The two traffic cases involved in this proceeding were each the result of a citation issued by a city police officer for violation of a city ordinance. The cases were prosecuted by the city attorney in municipal court *130and in circuit court. The first case was tried de novo and the defendant was fined $20. In the second case, the defendant pleaded guilty to a lesser charge and was fined $50.
The result of this case rests on the interpretation of two conflicting statutes. The City relies on OBS 221.390 for the proposition that, in an appeal from municipal court, the county shall remit the entire fine to the city. OES 221.390 provides:
“(1) When any person convicted in a municipal court appeals to the circuit court as provided in OES 221.350 and 221.360, such person shall be tried in the circuit court pursuant to the statutes which prescribe the procedure for trial of violations of the criminal statutes of the state, except that the prosecution shall be handled by an attorney provided by the city from the municipal court from which the appeal was taken.

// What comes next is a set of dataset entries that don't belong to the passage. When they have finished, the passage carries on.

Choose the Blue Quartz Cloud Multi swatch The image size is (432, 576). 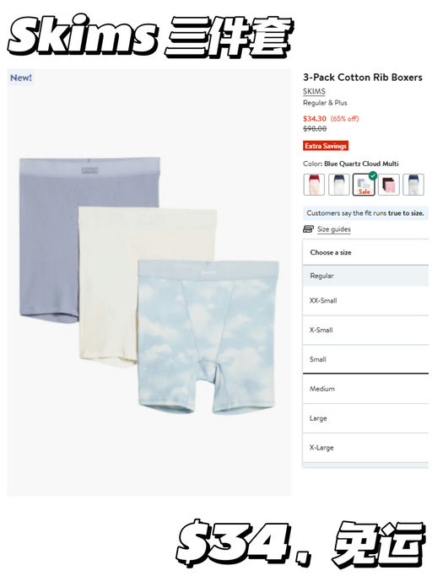364,185
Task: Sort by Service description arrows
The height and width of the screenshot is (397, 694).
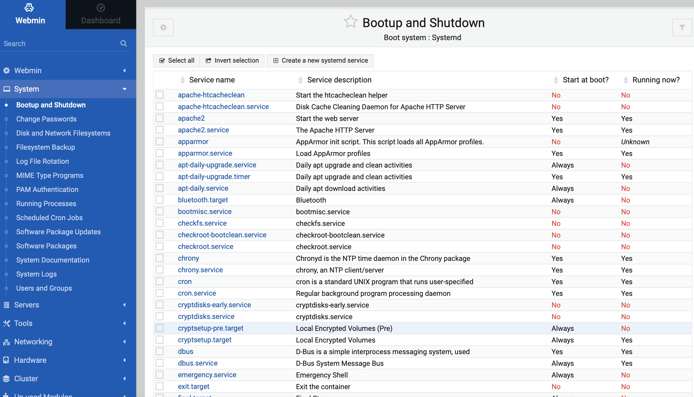Action: pos(300,80)
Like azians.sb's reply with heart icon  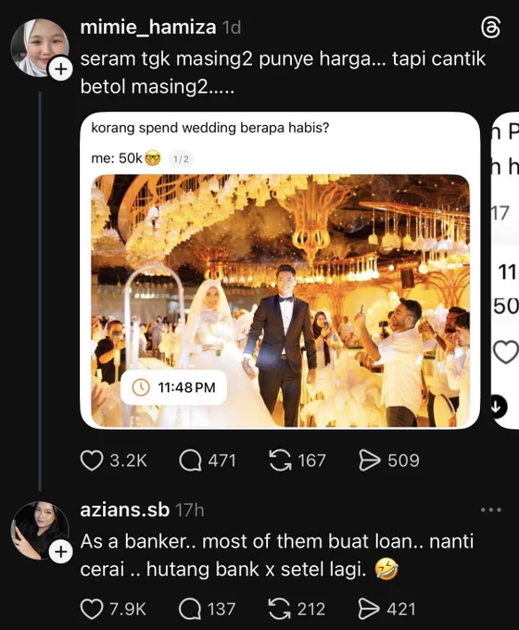click(x=92, y=609)
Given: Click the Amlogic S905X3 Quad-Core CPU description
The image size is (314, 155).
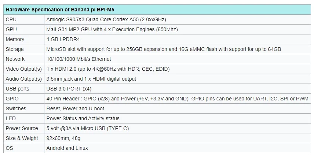Looking at the screenshot, I should pyautogui.click(x=106, y=19).
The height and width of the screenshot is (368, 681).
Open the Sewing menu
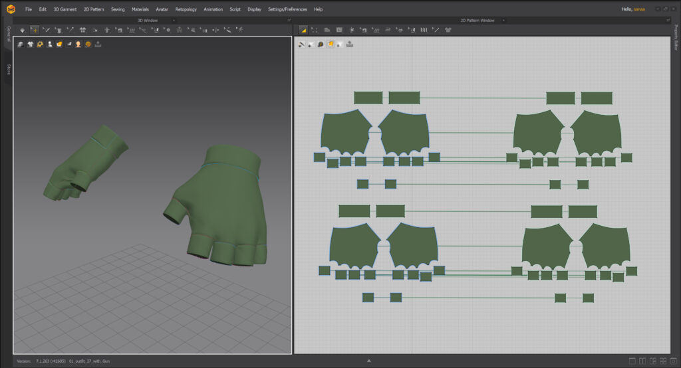click(118, 9)
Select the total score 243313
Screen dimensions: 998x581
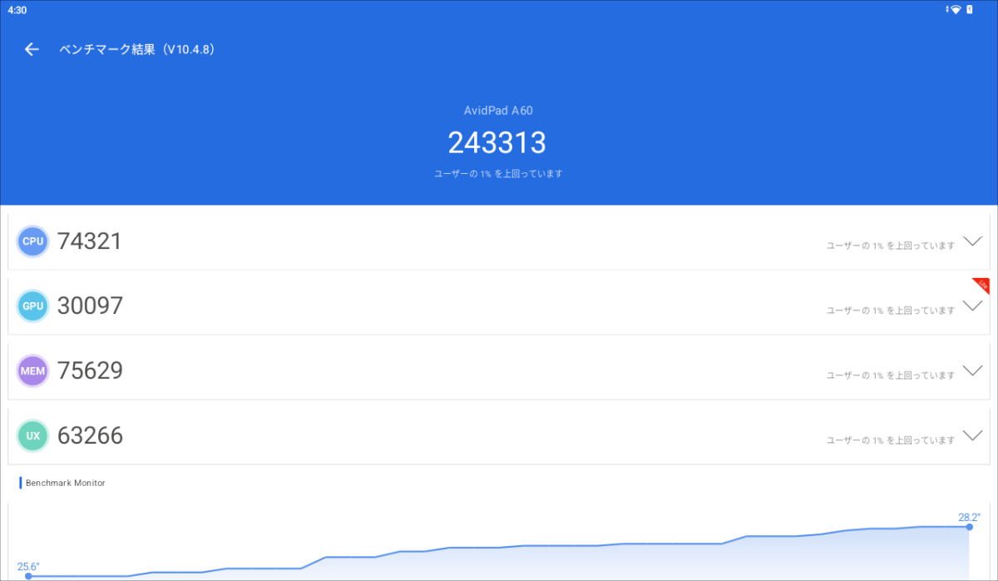click(497, 143)
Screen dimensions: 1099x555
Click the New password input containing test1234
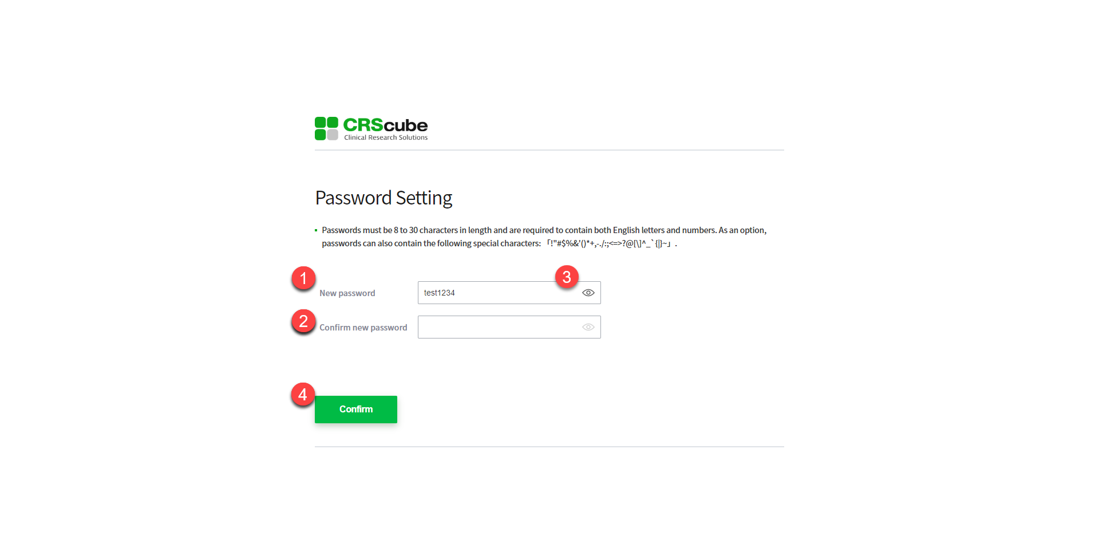(492, 293)
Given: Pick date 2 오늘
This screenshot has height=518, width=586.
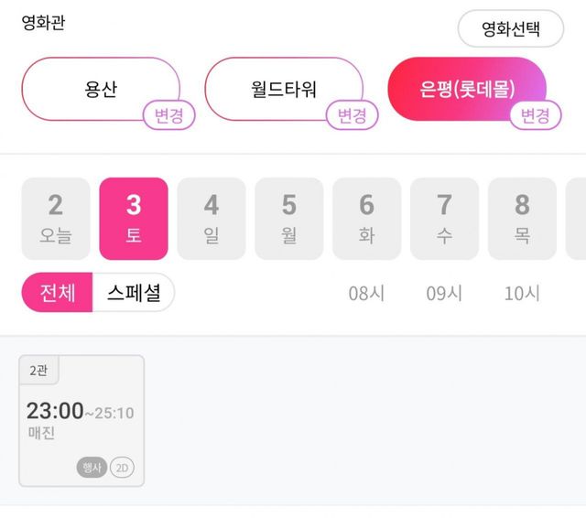Looking at the screenshot, I should tap(56, 219).
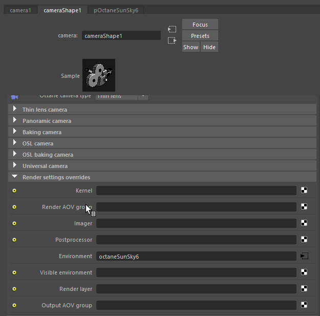Switch to the pOctaneSunSky6 tab

(116, 10)
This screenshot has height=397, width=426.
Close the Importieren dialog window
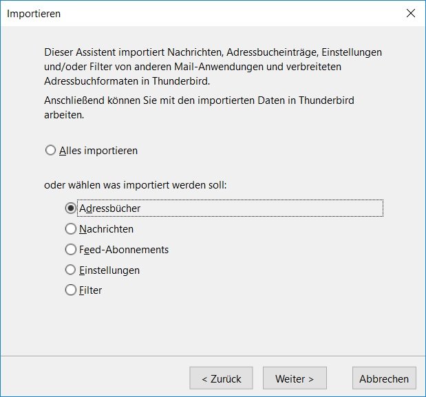[411, 13]
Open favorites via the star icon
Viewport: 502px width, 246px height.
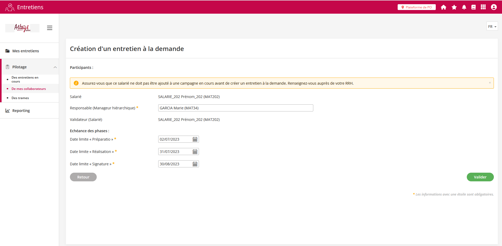point(454,7)
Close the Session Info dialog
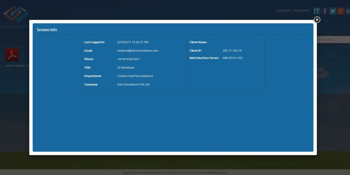Image resolution: width=350 pixels, height=175 pixels. point(317,20)
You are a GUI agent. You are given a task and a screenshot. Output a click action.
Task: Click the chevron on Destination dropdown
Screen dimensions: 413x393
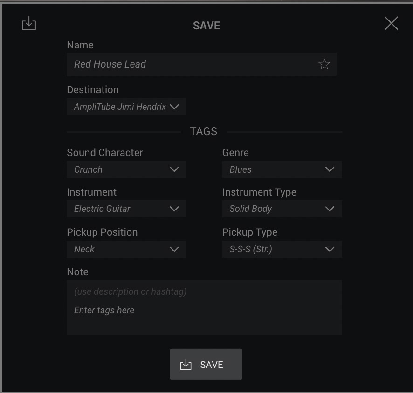[x=174, y=107]
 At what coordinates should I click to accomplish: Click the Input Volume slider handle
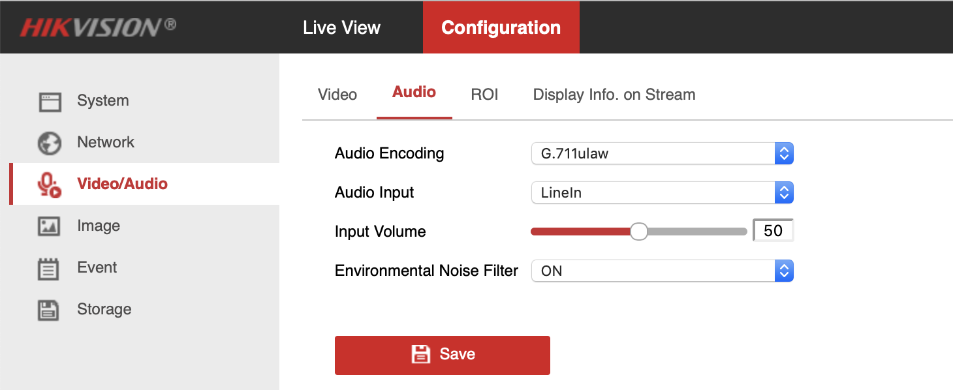(x=638, y=231)
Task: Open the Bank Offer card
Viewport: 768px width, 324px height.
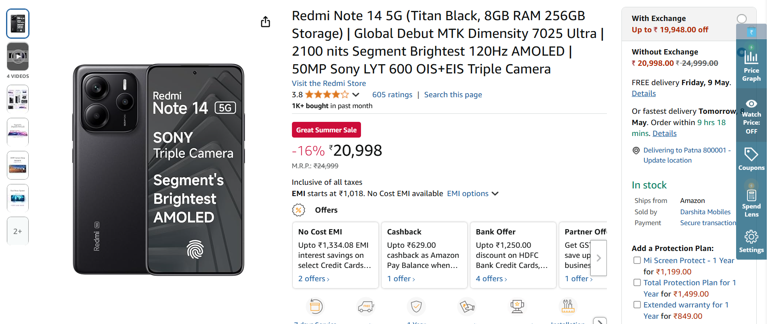Action: click(513, 255)
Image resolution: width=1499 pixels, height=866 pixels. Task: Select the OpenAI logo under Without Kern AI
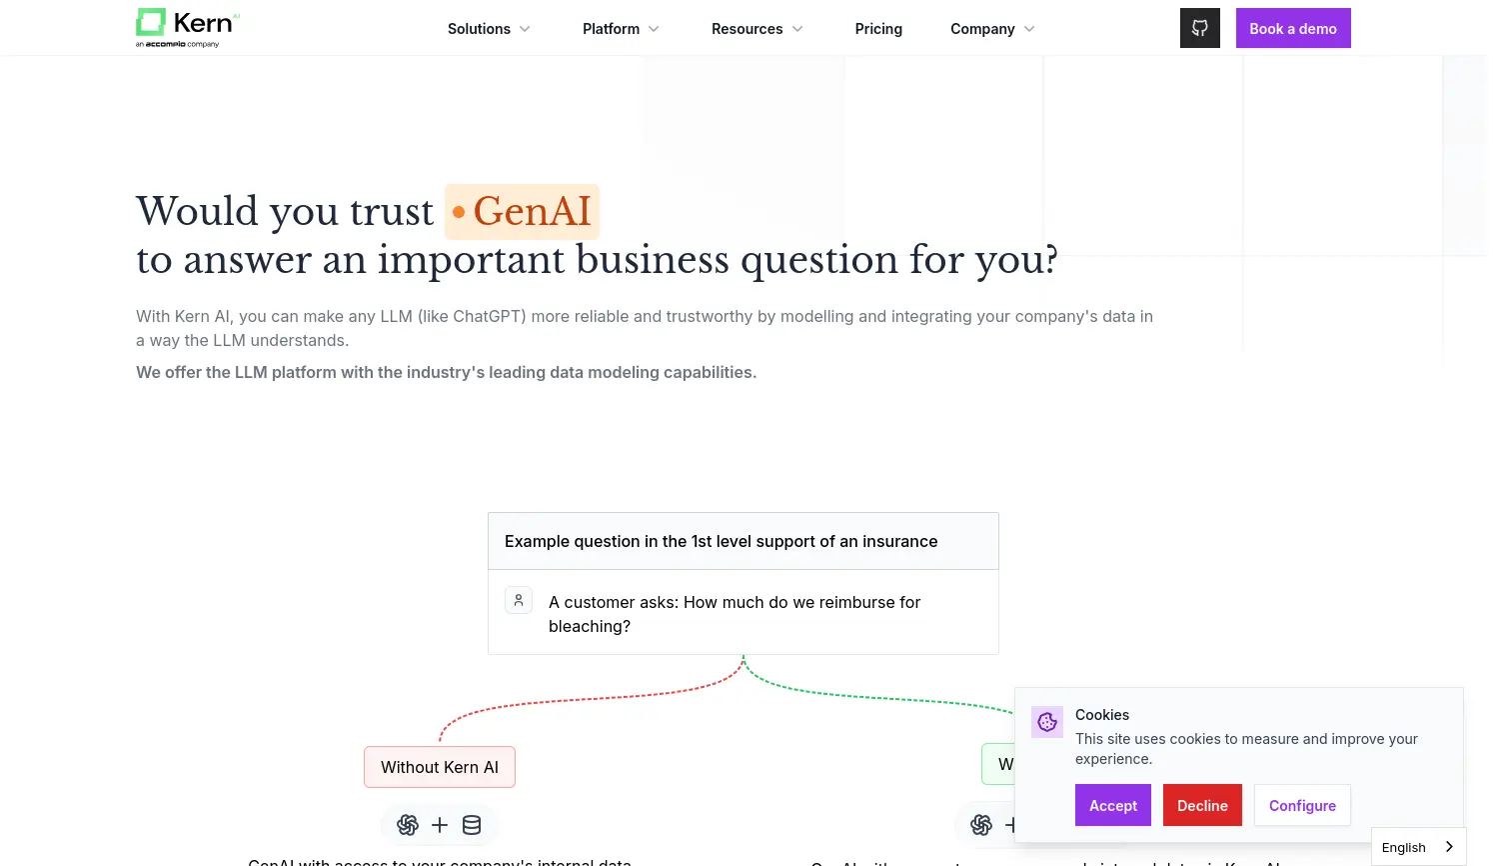click(408, 825)
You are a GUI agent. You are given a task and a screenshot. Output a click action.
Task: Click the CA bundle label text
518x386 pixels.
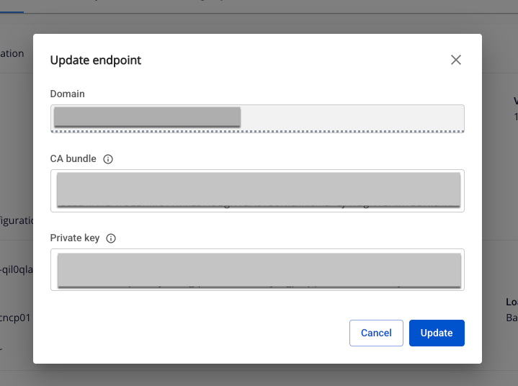[x=73, y=159]
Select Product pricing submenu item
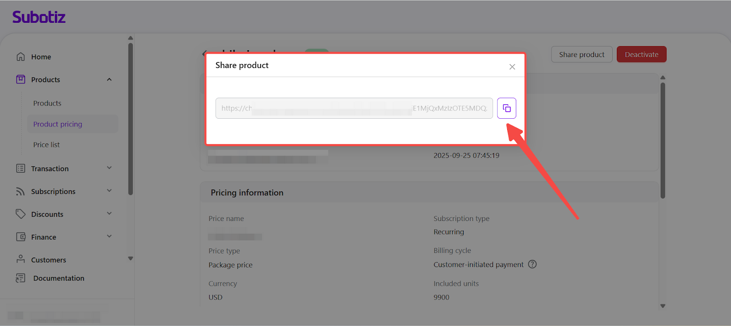Screen dimensions: 731x326 click(58, 124)
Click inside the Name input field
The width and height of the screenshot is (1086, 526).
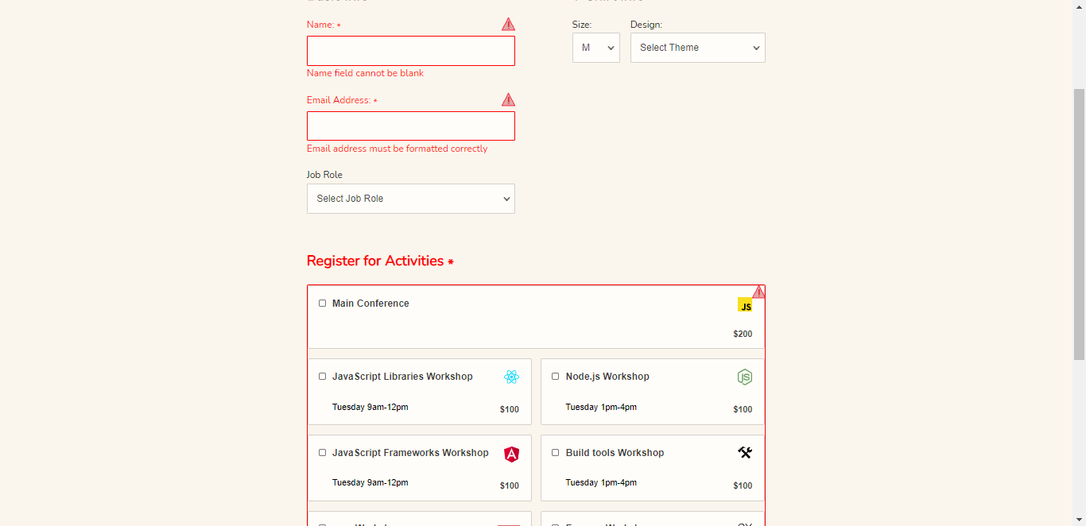[x=410, y=50]
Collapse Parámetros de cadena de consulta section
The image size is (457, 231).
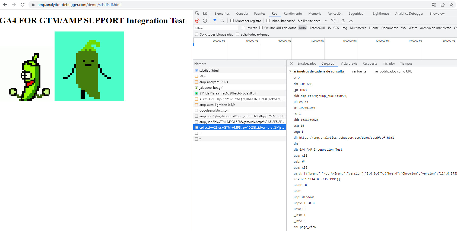tap(290, 71)
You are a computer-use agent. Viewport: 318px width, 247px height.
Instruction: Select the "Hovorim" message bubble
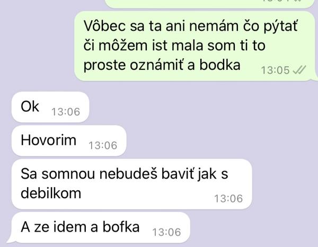[69, 140]
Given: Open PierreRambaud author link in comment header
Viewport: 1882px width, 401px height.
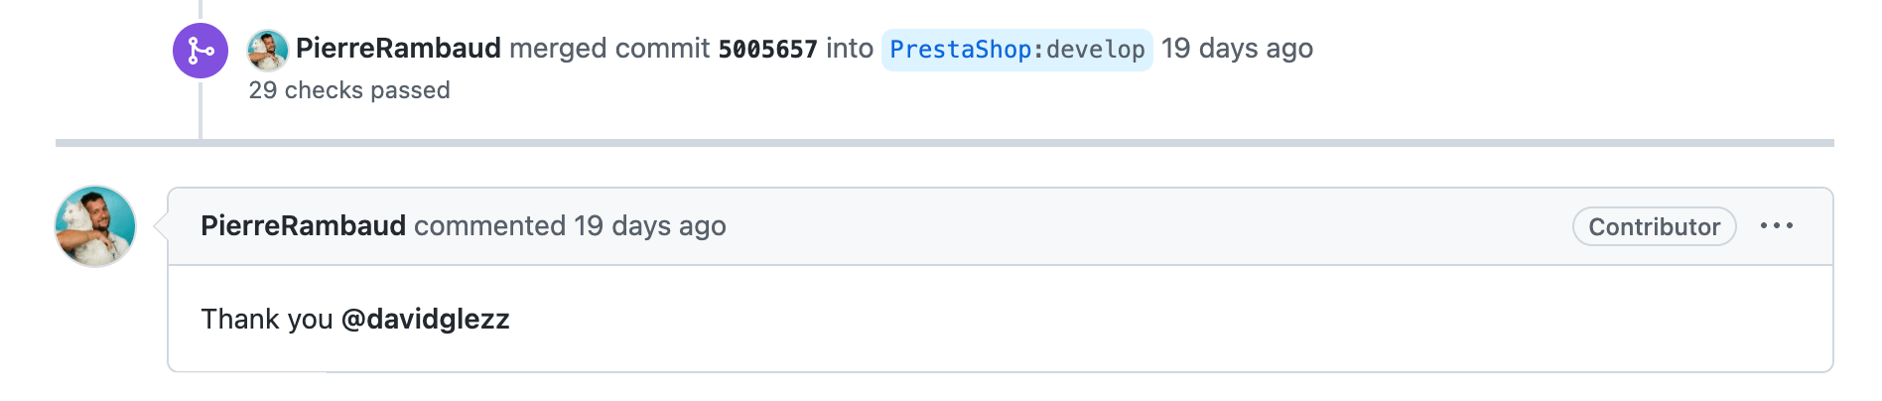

“(2) Within 10 days following the return of the verdict in the circuit court, the county clerk shall notify the recorder or corresponding officer of the city, in writing, of the outcome of the trial, and shall give like notice of any sentence imposed.
“(3) Upon a verdict of guilty the circuit judge may impose any sentence within the limits prescribed by the charter or ordinance for violation of which the conviction was had, and if a fine is imposed, it shall be paid to the county clerk and by him remitted, on or before the 10th day of the following month, to the proper city officer.
“(4) This section does not apply where the appeal involves only an issue of constitutionality of the charter or ordinance.”
The county, on the other hand, relies on OES 484.250 as authority for the proposition that, in traffic cases initiated by the city and tried in state court, the county is entitled to retain one-half of all fines collected. OES 484.250 provides, in relevant part:
“(1) One-half of all fines, costs and forfeited *131bail collected by the judge, magistrate or clerk of a court having jurisdiction of a traffic offense shall be paid as follows:
“(a) If collected in a state court, to the treasurer of the county in which the offense occurred.
“(b) If collected in a city court, to the city treasurer.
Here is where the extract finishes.